#### [Assigned task]
What lines of the material below hold the string "computer"? Copy them out.

#### [Supplied material]

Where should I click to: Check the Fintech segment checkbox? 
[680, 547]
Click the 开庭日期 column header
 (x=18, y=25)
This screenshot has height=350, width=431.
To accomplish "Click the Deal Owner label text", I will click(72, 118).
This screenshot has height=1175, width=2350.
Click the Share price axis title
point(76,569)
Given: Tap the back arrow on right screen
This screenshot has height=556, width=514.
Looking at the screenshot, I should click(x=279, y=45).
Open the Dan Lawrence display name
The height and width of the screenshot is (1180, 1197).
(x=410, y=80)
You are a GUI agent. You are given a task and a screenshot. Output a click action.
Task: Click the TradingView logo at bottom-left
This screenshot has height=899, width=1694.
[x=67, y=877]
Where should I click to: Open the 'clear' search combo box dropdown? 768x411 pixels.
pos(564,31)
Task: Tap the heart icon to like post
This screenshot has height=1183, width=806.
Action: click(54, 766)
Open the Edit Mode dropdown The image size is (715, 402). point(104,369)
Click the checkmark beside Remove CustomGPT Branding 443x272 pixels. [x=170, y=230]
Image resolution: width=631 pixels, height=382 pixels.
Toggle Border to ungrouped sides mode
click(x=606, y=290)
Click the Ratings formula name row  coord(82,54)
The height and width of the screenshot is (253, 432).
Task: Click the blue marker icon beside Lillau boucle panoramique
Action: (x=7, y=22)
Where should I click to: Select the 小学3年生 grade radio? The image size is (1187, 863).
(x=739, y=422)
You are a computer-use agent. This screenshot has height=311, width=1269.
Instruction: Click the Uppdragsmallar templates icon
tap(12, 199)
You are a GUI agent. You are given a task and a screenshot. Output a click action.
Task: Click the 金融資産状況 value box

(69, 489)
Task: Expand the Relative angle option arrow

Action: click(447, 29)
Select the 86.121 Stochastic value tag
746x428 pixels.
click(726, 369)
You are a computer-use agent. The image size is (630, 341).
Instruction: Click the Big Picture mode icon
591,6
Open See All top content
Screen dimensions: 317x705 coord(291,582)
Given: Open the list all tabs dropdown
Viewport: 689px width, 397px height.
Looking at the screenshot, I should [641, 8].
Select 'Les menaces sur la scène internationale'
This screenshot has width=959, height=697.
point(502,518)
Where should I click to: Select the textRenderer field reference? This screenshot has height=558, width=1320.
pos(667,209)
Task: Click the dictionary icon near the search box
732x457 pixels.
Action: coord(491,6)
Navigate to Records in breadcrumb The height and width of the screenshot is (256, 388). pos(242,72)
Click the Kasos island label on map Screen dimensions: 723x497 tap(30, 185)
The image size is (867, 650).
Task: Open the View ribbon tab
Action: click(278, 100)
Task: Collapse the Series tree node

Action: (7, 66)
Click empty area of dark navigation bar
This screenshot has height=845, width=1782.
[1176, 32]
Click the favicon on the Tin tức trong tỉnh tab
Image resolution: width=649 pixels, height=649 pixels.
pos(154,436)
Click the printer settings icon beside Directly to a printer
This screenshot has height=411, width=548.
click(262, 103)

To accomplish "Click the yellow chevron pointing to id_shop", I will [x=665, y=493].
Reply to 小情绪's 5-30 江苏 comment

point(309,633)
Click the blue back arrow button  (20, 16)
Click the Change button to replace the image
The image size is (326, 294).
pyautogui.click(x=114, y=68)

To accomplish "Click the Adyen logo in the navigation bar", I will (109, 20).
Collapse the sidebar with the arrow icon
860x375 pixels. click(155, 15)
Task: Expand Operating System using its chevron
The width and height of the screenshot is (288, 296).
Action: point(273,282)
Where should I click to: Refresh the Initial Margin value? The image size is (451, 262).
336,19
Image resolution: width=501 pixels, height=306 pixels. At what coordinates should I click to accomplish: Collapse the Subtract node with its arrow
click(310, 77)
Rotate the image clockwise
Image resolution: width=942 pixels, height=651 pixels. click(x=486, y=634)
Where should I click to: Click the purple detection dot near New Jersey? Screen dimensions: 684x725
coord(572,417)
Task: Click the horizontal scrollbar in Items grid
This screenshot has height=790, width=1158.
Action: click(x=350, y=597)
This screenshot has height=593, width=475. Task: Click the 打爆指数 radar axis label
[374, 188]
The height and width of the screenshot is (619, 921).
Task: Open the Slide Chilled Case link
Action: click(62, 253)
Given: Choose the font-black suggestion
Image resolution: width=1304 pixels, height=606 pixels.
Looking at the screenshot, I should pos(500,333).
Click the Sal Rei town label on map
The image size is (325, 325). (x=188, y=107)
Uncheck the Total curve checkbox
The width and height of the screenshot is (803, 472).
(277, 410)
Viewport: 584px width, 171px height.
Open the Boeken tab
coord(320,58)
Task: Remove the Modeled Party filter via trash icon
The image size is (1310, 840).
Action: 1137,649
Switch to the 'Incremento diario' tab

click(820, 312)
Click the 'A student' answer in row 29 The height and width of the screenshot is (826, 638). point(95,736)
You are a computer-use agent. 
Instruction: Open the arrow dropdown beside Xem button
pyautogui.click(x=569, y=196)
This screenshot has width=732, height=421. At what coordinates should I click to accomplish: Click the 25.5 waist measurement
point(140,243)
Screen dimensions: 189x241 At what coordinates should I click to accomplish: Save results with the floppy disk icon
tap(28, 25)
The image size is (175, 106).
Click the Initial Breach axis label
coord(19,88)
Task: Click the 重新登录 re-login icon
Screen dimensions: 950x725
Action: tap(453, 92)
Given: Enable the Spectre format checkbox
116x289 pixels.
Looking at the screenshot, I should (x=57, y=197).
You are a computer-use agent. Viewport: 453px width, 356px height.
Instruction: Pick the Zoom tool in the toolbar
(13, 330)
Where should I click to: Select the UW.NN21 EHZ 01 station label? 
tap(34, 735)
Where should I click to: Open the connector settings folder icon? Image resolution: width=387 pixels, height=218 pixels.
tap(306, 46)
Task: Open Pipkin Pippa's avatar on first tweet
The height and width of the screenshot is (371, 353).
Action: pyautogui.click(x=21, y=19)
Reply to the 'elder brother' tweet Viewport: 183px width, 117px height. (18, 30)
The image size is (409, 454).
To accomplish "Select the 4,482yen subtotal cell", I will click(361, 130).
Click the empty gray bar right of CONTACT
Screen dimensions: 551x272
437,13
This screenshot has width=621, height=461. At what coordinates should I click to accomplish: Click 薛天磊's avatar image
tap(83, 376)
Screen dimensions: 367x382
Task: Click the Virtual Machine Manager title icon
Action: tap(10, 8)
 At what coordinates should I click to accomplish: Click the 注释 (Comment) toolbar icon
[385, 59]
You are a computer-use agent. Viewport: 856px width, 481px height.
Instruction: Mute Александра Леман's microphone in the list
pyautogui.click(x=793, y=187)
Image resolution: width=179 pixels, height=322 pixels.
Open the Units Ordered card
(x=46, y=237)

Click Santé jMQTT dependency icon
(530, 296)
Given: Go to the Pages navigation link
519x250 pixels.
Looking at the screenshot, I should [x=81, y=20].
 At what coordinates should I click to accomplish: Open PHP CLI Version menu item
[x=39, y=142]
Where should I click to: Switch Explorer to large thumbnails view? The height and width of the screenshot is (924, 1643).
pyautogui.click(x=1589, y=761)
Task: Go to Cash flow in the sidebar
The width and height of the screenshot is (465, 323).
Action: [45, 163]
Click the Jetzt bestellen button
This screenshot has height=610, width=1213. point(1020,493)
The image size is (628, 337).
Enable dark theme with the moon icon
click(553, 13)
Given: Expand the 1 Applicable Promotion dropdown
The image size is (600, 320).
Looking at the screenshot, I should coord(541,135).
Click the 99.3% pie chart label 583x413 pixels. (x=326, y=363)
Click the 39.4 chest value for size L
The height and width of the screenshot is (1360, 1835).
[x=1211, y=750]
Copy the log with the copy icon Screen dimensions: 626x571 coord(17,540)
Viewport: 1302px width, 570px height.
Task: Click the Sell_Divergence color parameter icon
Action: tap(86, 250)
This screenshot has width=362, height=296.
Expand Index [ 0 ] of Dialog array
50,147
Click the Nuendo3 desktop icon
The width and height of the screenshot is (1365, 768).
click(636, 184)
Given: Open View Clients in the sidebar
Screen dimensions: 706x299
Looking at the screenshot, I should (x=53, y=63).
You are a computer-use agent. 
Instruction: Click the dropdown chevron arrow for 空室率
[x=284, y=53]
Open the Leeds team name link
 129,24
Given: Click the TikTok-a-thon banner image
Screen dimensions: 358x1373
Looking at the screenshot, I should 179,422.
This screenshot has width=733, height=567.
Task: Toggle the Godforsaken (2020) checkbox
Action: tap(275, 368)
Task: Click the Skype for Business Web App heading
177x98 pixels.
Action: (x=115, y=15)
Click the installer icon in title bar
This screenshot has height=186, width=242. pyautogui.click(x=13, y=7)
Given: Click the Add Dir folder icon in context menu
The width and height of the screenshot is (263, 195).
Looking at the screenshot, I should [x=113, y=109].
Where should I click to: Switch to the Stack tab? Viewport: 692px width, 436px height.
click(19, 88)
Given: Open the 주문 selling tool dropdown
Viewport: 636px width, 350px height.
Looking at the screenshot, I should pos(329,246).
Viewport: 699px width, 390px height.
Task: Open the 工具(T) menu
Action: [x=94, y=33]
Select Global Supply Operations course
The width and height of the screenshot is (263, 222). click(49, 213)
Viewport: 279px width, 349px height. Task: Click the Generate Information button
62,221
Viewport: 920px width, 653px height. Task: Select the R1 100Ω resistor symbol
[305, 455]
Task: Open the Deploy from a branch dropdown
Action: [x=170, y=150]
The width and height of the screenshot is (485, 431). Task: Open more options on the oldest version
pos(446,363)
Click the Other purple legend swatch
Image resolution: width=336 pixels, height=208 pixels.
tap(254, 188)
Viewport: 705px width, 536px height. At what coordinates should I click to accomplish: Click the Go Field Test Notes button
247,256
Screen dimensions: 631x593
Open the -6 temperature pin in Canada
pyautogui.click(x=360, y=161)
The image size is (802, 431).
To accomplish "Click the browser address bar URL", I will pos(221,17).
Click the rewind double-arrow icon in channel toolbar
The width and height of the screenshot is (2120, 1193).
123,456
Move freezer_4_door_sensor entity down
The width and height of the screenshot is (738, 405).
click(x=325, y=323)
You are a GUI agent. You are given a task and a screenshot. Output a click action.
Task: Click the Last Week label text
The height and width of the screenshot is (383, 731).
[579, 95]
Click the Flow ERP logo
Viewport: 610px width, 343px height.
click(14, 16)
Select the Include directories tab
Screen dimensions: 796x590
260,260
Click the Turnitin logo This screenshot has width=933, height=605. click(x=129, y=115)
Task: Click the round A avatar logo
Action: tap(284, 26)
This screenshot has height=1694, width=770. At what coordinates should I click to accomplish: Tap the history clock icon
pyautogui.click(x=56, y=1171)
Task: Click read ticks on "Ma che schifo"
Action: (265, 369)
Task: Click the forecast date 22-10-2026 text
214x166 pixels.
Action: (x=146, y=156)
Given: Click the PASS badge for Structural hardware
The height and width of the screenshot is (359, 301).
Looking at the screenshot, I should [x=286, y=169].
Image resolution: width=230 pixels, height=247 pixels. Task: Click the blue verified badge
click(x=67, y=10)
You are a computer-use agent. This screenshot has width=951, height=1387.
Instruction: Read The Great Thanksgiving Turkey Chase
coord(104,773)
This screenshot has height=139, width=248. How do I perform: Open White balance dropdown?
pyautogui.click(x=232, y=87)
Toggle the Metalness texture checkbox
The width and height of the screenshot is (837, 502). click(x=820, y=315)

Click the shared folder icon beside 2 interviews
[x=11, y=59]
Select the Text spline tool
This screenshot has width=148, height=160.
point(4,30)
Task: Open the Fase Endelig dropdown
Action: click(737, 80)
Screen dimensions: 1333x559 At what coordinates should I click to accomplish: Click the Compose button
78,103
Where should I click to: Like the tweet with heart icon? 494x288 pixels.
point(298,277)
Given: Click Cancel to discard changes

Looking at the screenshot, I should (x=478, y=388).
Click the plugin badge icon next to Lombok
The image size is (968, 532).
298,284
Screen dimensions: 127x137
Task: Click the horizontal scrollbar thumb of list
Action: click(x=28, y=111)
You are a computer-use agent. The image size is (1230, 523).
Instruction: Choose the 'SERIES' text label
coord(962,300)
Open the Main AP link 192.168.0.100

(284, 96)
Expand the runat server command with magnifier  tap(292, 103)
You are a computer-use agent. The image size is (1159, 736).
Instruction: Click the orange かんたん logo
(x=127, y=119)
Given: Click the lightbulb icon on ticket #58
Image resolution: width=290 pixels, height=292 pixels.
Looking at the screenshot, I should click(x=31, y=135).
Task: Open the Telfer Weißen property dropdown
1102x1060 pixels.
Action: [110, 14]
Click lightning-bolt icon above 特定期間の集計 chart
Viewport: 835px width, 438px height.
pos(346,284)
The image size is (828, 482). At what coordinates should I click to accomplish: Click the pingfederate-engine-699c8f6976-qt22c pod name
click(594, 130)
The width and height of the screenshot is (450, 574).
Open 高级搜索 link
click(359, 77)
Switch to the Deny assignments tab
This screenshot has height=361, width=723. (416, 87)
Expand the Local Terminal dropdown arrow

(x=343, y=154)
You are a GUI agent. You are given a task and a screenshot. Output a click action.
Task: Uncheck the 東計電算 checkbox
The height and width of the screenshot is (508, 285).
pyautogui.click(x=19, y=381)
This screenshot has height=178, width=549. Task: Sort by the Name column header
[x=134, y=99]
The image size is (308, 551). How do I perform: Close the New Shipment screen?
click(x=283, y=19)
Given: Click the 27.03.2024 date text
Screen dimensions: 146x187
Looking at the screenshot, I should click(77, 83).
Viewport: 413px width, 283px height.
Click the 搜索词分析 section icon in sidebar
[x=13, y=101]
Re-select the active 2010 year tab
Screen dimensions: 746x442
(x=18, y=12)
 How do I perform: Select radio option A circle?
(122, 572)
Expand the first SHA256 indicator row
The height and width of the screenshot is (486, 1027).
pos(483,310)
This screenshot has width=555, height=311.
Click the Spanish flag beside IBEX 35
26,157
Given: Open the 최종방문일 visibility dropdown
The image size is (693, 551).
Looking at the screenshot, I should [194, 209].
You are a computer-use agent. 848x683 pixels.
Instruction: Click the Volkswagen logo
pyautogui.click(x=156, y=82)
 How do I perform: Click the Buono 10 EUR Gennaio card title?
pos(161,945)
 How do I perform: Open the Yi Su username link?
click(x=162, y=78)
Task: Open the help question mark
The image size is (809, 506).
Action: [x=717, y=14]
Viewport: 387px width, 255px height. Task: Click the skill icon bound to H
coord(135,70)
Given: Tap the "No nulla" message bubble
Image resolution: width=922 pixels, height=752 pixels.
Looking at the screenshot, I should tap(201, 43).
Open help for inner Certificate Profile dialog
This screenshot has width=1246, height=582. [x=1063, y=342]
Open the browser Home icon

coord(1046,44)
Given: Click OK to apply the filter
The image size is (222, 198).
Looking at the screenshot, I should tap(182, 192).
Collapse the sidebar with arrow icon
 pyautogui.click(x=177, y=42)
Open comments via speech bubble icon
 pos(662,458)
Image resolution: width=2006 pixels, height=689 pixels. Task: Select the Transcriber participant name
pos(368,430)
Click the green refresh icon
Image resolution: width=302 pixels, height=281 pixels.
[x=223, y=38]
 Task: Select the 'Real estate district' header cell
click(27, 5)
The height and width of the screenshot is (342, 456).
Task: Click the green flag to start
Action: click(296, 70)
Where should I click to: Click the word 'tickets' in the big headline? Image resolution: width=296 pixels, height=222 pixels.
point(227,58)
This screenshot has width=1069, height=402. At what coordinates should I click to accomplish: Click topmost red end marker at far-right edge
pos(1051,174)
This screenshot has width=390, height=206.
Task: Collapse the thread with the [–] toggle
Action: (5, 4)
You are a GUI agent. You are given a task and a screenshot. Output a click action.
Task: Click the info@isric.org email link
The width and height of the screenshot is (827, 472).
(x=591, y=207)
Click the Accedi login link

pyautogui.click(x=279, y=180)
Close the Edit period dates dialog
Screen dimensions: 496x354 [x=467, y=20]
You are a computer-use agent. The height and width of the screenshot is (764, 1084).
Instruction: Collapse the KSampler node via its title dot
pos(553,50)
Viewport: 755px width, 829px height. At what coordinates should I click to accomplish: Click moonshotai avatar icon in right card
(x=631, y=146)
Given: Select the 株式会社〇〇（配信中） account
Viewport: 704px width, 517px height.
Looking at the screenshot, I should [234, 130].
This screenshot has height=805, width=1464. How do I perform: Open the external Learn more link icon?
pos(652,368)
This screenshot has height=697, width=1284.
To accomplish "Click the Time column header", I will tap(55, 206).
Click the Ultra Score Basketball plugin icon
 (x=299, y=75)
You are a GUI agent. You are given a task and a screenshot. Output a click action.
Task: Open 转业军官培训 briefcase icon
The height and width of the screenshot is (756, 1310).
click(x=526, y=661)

#### [Solution to this task]
You are a computer-use agent. This screenshot has height=311, width=1269.
You are a computer-use agent. The image size is (630, 341).
You are a computer-use agent. 
You are a computer-use agent. Viewport: 453px width, 356px height.
You are a computer-use agent. Viewport: 856px width, 481px height.
You are a computer-use agent. 
You are a computer-use agent. This screenshot has width=951, height=1387.
You are a computer-use agent. The image size is (1230, 523).
You are a computer-use agent. The image size is (1159, 736).
You are a computer-use agent. 848x683 pixels.
You are a computer-use agent. The height and width of the screenshot is (764, 1084).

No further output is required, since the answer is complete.